There's now so many transistors on a cpu chip that you need a giant heatsink and a giant fan to cool them, and for a ps3 you need cooling rods too. The system fan is 5 inches across. I think Moore's Law has already been broken, because the latest cpu's that still reach the curve are counting all 2 or 4 cores of the cpu, that is, they're counting the total transistors in all 4 of them instead of the transistors on one chip. In reality, the number of transistors you can put on a chip has fallen below the curve, and it's unsure whether it will catch up again. What saved it was materials advances that allowed finer than 65nm circuitry, and there was something else that is supposed to allow cpu's to clock over 4ghz without melting but I can't remember what it was cause it hasn't been implemented yet. If Moore's Law were still valid, there wouldn't be multicore pc's.
They make multicore pc's and consoles because that's the only way to make them faster. As an architecture multicore is clumsy and hard to program, and expensive to make too. So the point of all that? Well look at the ps2. It was released in 2000.

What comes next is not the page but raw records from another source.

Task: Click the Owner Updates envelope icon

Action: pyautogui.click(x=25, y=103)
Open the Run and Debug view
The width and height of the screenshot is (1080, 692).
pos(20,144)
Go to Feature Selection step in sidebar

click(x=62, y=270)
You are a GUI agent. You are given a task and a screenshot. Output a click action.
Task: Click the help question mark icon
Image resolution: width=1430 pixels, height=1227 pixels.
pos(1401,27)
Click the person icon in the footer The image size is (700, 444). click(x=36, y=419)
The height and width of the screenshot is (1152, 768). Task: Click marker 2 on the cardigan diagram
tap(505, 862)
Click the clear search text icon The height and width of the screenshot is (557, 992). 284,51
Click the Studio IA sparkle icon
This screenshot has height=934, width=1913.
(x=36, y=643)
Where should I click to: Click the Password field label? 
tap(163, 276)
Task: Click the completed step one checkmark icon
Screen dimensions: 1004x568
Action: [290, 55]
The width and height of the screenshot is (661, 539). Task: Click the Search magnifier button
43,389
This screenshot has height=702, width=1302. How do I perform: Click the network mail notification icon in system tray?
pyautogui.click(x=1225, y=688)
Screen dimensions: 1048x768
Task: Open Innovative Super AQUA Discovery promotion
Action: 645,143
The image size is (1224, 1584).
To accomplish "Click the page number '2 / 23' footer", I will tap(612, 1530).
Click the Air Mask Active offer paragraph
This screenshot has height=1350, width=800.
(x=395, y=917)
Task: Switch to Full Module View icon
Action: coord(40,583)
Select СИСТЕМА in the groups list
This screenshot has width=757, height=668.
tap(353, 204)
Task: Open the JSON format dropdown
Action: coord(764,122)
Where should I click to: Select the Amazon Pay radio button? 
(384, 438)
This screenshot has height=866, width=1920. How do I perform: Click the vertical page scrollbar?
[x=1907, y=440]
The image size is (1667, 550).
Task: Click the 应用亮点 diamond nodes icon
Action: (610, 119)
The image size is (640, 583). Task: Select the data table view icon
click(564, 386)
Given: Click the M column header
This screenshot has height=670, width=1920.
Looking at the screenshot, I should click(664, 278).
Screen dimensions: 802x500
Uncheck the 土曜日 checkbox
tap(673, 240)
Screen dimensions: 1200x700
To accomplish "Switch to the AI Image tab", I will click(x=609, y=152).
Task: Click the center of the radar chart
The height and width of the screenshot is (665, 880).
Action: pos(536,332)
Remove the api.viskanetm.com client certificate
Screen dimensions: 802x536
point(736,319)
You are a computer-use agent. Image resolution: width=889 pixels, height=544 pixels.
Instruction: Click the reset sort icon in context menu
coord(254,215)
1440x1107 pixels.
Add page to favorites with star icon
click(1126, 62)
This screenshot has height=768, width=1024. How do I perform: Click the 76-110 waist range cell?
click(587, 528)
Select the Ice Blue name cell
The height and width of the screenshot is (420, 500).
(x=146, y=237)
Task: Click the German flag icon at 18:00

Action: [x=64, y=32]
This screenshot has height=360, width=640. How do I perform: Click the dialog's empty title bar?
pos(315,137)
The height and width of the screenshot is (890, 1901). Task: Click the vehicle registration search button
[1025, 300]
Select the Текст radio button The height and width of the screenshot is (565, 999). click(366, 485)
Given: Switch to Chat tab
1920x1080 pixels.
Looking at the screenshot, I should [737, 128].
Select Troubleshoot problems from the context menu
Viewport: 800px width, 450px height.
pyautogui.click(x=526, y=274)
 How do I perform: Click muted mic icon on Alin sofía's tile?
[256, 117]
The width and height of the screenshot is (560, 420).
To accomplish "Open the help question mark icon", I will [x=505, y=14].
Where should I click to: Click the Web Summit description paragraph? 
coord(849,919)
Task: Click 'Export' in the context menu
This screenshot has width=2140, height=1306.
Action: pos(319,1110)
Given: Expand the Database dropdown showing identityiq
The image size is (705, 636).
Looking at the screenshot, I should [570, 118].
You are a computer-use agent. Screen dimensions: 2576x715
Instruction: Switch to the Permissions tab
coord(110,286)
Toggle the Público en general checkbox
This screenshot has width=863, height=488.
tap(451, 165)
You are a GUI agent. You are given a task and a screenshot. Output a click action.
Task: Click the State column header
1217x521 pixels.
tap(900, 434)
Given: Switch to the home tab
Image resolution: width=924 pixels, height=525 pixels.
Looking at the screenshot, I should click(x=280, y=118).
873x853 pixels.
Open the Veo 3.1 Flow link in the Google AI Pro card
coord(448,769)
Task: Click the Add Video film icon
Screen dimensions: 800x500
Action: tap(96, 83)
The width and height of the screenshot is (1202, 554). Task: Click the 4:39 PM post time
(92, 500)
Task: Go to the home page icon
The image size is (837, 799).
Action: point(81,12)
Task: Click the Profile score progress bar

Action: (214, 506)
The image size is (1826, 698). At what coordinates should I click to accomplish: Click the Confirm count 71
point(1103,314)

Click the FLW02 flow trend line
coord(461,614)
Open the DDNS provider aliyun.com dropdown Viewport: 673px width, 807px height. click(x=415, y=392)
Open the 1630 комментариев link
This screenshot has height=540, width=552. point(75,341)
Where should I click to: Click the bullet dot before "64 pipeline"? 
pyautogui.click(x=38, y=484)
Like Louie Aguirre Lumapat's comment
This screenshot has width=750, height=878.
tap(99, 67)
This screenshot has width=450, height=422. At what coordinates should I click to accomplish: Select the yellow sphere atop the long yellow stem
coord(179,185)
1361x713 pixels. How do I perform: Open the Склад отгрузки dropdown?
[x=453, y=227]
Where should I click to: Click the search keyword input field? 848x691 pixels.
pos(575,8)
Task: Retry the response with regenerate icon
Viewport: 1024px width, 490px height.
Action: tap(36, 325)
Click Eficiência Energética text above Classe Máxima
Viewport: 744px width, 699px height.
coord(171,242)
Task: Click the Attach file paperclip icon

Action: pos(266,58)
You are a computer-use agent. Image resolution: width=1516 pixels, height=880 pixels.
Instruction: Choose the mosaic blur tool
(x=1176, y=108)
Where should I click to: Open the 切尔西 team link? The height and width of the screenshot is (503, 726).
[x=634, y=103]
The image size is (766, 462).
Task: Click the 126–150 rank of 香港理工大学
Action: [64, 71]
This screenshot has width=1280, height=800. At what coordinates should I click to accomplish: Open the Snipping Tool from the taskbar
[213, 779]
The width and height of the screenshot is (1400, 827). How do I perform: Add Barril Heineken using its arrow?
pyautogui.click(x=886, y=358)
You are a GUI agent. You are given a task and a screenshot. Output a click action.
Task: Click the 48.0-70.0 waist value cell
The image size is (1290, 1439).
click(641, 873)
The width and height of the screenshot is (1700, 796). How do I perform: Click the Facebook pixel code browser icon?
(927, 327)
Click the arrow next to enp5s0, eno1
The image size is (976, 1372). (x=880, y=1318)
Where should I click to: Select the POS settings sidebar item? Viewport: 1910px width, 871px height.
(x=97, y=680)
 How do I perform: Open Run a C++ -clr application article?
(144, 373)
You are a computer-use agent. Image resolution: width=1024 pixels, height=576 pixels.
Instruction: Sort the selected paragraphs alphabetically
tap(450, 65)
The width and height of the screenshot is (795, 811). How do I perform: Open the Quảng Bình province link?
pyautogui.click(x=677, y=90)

The best ps2 emulator, pcsx2, is just now almost done, people are finally able to play some games with it. It will reach true beta stage by 2010 at the latest. So it took the ps2, a single-core console with a 300mhz cpu and a little case fan, that long to make it to pc's, when the first few years of its existence pc's were still on P3's, then P4's, Pentium D, AMD Athlon - not even multicore yet. Meaning Moore's Law was still valid, so 10 years for a Sony console when pc's are still improving at Moore speed.